However the company may be organised, if the proposed transaction is important or of an exceptional nature the person contemplating entering into it would be wise to obtain an assurance that it had been decided on by the directors. In the exceptional case I have mentioned, the assurance he might obtain is that all decisions are made by the managing director and that the managing director has decided on the transaction in question. What the subsection does is relieve the person of the need also to enquire whether the transaction is within the capacity of the company and the powers of the directors.

Mr. John

To the extent, surely, that we are not incorporating article 9(2), because if the hon. Gentleman is right in his explanation about the limitation on the powers of the directors, article 9(2) says that the limit on the powers of the organs of the company—and that is a limitation on the directors—may never be relied upon against third parties even if they have been disclosed? So the fact is that, quite contrary to what the hon. Gentleman is now saying about being bound to inquire about the limitation on the powers of the directors, if we were carrying out article 9(2) he would never be bound to do so, because the company could never rely upon it as against him.

Mr. Noble

Again I may get a carrier pigeon from the Official Box, but I am told that we do exactly in this Clause what we are required to do in article 9(2).

My hon. and learned Friend the Member for Darwen asked for an explanation of the concept of nullity which appears in Section III of the directive. Like him, I was a little surprised that this got mixed up with company law, but I understand that in some countries of the Six a company may be declared to be a nullity on the ground that there was a failure to observe some formality when it was incorporated. Section III of the directive is concerned with the protection of third persons from the effects of such a declaration.

In this country, a certificate of incorporation given by the registrar of companies in respect of an association is conclusive evidence that the association is a company authorised to be registered, and duly registered. A declaration of nullity cannot be made in Britain. We need to make no provision in this Clause based on Section III of the directive.

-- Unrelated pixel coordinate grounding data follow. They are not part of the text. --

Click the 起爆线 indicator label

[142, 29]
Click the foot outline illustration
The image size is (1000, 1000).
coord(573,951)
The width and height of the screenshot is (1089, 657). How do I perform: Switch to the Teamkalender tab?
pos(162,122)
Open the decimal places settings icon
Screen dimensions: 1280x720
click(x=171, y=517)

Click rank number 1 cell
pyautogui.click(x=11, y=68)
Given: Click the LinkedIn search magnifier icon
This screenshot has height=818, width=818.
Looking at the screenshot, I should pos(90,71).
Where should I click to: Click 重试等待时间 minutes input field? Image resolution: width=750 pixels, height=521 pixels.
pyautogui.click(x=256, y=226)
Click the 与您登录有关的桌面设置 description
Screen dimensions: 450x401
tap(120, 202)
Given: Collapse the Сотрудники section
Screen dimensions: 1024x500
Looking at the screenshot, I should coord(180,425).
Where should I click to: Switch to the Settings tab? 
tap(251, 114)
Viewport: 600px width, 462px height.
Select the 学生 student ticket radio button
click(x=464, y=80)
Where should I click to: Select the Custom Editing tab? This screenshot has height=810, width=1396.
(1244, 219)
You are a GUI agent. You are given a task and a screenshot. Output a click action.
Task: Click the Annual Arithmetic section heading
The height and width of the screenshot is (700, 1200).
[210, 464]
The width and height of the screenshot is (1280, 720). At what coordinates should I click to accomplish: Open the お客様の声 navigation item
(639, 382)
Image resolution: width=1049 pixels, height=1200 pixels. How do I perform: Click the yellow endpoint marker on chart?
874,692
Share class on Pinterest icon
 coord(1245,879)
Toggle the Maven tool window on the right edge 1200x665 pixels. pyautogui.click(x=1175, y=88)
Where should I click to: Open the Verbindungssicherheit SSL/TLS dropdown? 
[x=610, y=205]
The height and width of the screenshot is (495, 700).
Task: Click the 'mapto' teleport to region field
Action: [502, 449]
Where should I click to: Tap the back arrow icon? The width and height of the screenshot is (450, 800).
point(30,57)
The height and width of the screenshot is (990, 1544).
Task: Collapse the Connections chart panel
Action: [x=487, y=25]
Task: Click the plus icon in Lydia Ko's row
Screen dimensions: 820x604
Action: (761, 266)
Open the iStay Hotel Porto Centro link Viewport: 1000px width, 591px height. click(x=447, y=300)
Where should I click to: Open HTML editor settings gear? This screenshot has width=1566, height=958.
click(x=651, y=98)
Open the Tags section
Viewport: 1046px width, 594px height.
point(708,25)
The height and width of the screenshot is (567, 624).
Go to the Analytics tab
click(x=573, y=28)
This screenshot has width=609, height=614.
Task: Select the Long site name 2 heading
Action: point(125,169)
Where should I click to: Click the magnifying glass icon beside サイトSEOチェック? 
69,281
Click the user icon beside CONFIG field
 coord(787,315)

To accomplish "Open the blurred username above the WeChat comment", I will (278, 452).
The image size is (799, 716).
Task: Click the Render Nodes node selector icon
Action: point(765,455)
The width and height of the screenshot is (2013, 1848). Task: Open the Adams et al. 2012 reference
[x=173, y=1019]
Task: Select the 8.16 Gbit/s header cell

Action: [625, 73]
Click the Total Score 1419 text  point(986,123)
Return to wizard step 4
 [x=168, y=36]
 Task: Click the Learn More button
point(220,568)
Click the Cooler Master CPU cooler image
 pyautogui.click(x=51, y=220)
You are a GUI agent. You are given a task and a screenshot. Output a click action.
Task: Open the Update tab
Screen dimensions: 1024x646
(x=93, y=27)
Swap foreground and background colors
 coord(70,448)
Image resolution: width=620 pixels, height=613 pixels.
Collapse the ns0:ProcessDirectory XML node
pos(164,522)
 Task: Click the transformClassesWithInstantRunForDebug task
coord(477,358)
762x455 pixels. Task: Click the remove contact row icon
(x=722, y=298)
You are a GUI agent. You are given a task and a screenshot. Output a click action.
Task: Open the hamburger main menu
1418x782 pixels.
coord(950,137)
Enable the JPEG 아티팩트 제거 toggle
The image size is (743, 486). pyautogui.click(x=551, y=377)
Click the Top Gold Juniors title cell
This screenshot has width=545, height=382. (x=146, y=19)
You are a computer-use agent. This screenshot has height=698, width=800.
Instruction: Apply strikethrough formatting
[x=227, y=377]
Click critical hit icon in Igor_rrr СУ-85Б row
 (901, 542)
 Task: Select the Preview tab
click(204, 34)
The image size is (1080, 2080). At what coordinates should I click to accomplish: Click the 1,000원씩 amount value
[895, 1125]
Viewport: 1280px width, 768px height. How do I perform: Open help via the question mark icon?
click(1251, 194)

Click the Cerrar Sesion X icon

The subsection will make a useful change in our law on the lines recommended by the Jenkins Committee. It will also enable us to comply with obligations as a member of the Community. As my hon. and learned Friend the Member for Solihull said, it kills two birds with one stone.

I think that the point made by my right hon. and learned Friend the Member for Hertfordshire, East was perfectly right, that this goes a considerable way towards the recommendations of the

Jenkins Committee. It is not an attempt to implement those recommendations—that may be made later, as my hon. Friend the Member for Kensington, South (Sir B. Rhys-Williams) suggested, in a companies Bill—but it is moving in the right direction, the direction to which many hon. Members on both sides of the House have asked the Government to direct their attention on other matters.

My right hon. and learned Friend asked me whether dealing is confined to trading, and I think some other hon. Gentleman—perhaps the hon. Member for Pontypridd—also raised this. It is not, but dealing which is not trading may be unenforceable for other reasons than lack of vires. There might be no consideration for such a dealing, and in English law a contract for which no consideration or quid pro quo has been given cannot be enforced unless it be under seal.

The hon. Gentleman the Member for Nottingham, West (Mr. English) asked me why this did not apply also to local authorities and nationalised industries or corporations. The simple answer is that, as he suspected, it does not. All that we are doing in Clause 9 is to bring our law into conformity with the particular directive with which it is concerned. We are not trying to amend the whole of our company law in this section.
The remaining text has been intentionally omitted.